--- Directions ---
Your answer must be an exact transcription of the lines from the line with "Viewport: 1400px width, 867px" through the final line of the data.

Stored data
____________________

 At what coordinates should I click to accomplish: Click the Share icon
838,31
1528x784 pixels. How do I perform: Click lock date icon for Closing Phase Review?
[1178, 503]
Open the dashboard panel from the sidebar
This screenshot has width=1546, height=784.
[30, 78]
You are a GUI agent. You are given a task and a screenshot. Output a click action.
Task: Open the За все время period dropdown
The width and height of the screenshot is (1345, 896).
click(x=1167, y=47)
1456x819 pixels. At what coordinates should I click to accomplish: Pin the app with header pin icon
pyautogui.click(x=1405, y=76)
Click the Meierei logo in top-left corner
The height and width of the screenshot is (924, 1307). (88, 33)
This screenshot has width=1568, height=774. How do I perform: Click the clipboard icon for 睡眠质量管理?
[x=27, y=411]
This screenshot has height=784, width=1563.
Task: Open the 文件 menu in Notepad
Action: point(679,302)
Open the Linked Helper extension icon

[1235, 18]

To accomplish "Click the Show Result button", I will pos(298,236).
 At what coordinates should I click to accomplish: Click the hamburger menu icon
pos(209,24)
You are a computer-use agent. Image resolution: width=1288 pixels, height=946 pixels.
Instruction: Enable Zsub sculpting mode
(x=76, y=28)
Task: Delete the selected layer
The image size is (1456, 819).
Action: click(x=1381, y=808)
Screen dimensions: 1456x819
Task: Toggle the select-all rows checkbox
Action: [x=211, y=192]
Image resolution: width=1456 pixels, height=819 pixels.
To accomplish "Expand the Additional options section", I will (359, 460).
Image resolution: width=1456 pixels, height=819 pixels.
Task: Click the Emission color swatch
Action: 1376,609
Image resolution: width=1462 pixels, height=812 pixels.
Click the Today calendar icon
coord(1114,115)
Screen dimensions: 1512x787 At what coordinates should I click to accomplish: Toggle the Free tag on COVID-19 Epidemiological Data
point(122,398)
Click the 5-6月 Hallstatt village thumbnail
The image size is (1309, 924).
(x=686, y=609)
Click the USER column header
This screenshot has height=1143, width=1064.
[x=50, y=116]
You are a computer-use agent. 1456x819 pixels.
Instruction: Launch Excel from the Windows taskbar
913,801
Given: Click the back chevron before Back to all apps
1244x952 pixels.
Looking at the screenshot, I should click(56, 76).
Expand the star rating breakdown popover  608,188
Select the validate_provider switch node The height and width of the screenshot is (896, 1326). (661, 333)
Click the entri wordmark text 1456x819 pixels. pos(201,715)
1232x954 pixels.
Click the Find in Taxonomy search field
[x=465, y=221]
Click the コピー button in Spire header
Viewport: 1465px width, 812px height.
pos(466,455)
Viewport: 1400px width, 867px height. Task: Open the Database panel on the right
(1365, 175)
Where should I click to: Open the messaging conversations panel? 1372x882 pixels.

____________________

--- Exercise result ---
Viewport: 1400px width, 867px height. Task: Open the Database panel on the right
(1365, 175)
Where should I click to: Open the messaging conversations panel? 1372x882 pixels.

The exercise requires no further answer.